What follows are a lot of mind games between Elizabeth and the thieves and the quest for the missing painting.

Trance features many moving parts, but the central premise, that these street-toughs would willingly allow this hypnotherapist in their midst so willingly is awfully –awfully– far fetched.

I can’t help but suspect that Mr. Boyle was hoping to create a mind-bender of a movie along the lines of Vertigo.  But, again, the premise proves too hard to believe to begin with and many of the subsequent revelations -some of which are hallucinations- create difficulties for the viewers to follow.
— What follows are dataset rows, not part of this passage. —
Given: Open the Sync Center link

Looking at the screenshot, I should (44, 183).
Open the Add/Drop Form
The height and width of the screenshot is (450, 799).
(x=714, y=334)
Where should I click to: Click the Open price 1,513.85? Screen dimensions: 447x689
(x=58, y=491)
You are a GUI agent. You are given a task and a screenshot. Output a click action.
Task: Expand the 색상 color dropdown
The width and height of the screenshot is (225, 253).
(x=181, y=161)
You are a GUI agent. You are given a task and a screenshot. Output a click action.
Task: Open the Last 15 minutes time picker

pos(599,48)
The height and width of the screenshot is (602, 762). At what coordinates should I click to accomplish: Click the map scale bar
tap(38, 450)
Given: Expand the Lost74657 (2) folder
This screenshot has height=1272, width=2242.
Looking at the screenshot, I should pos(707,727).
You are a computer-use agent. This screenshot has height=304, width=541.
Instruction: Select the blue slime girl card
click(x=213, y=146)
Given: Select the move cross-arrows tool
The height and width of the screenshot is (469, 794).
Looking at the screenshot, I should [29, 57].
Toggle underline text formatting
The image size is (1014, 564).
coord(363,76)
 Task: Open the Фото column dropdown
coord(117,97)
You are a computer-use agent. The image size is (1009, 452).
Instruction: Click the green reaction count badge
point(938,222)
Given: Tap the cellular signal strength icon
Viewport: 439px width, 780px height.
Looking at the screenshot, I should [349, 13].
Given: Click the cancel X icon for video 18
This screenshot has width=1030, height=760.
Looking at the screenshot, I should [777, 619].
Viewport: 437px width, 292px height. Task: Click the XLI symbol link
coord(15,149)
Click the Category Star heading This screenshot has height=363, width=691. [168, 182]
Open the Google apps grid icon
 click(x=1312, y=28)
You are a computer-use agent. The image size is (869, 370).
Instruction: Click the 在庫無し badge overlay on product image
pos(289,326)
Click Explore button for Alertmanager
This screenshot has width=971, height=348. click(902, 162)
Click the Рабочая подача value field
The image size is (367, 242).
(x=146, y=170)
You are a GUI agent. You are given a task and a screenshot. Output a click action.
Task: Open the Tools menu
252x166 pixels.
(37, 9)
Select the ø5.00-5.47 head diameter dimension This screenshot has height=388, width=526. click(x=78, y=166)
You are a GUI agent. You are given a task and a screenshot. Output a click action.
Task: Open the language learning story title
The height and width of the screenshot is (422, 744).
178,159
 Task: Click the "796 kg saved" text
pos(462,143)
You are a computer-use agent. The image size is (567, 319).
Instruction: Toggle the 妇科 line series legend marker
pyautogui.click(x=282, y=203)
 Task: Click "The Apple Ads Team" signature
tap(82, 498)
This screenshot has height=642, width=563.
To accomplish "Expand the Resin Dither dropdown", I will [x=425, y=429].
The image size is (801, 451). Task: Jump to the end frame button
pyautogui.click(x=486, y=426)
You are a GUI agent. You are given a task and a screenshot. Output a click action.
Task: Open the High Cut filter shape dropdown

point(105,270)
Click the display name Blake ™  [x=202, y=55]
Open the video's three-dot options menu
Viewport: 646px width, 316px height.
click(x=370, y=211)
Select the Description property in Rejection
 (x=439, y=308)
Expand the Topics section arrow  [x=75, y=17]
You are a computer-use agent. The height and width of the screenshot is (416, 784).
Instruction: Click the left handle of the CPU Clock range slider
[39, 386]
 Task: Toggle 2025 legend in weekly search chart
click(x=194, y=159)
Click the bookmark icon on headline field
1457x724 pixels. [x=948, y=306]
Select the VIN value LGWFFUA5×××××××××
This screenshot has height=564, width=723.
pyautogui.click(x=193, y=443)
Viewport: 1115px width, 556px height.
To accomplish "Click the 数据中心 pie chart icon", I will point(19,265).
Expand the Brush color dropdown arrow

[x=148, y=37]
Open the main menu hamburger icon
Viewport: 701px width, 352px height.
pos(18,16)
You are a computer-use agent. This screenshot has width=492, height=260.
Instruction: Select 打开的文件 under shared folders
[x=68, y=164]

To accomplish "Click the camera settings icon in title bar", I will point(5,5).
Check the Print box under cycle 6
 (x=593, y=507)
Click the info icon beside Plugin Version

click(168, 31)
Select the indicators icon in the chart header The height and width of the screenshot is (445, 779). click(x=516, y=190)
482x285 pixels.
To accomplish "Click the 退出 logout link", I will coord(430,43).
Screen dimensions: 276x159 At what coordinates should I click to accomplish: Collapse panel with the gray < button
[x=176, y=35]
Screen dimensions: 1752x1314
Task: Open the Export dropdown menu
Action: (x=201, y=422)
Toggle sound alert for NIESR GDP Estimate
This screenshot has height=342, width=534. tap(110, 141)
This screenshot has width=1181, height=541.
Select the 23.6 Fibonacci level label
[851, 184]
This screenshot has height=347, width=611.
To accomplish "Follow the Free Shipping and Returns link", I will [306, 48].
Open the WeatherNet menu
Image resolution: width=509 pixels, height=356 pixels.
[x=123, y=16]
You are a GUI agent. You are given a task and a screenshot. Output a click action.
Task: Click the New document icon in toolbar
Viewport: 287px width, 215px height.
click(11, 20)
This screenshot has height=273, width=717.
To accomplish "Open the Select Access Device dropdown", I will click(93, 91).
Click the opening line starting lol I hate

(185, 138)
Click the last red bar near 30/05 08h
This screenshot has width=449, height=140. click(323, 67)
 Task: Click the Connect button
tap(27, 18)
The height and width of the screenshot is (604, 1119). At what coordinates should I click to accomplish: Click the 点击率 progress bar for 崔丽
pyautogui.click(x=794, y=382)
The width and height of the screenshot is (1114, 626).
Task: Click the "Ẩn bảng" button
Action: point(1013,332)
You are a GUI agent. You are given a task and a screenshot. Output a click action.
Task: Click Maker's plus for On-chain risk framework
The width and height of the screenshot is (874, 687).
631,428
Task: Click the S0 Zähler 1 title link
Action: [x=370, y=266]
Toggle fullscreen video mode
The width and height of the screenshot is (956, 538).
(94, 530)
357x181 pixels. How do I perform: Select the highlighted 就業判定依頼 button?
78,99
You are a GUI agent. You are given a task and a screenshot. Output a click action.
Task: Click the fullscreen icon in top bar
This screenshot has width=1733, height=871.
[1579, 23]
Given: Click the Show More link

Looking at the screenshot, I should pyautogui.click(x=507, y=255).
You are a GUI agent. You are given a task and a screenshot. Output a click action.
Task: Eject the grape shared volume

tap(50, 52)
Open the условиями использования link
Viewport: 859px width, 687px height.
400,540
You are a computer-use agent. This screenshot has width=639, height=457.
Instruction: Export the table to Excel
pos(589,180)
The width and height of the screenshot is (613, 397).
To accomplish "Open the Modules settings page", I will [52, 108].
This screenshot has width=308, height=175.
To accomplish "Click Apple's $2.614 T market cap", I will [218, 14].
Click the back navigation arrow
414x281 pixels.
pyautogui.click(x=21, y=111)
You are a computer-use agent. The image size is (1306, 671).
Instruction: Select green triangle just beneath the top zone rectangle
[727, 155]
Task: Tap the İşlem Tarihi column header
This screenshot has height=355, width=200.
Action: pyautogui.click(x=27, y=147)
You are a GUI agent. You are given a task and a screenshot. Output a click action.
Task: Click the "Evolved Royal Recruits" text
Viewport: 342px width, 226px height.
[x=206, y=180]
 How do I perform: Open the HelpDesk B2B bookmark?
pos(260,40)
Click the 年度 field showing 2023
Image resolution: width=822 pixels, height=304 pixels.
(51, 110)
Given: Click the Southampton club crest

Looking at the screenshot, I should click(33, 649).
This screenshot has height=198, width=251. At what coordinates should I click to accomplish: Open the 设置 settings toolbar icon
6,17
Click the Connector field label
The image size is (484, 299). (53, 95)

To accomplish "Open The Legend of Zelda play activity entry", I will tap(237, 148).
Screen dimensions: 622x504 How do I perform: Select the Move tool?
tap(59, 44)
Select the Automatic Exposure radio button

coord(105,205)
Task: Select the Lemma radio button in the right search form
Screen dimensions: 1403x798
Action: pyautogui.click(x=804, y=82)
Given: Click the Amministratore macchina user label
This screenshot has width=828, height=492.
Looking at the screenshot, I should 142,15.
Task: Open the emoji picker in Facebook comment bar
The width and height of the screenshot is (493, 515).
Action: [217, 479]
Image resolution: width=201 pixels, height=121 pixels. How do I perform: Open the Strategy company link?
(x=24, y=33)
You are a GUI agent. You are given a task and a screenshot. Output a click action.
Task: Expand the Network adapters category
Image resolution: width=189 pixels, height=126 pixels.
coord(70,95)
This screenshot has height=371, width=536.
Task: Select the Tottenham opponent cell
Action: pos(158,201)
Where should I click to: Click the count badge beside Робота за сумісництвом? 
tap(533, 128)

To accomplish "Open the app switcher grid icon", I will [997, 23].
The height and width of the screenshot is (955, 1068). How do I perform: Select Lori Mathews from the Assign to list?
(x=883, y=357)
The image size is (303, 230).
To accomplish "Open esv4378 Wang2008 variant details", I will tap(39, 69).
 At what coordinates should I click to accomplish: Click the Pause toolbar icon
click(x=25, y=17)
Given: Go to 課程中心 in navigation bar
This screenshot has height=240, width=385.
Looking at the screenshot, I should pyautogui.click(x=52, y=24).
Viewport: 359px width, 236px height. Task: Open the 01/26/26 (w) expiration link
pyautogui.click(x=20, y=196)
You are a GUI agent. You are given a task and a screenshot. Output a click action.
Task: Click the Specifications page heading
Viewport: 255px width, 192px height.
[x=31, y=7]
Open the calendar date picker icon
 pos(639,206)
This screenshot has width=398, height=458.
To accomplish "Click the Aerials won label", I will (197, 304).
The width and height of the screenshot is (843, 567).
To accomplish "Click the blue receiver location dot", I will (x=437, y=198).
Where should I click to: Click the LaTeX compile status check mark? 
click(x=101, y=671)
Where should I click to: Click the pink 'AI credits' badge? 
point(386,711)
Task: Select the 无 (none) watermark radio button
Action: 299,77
Is Simon ultimately a pawn (note the character’s name…Simon says?).  What is the real relationship between Elizabeth and he?  And what is the relationship between Elizabeth and Franck?  I understand the use of cues and suggestion but given that some of the sequences we see are nothing more than hallucinations we are sometimes left putting too many pieces together on our own.  Note that I haven’t even broached the subject of Elizabeth’s…uh…shaving preferences.

In the end, I have to give Trance a pass.  There’s plenty of energy and skill both before and behind the cameras, but the story needed much more work.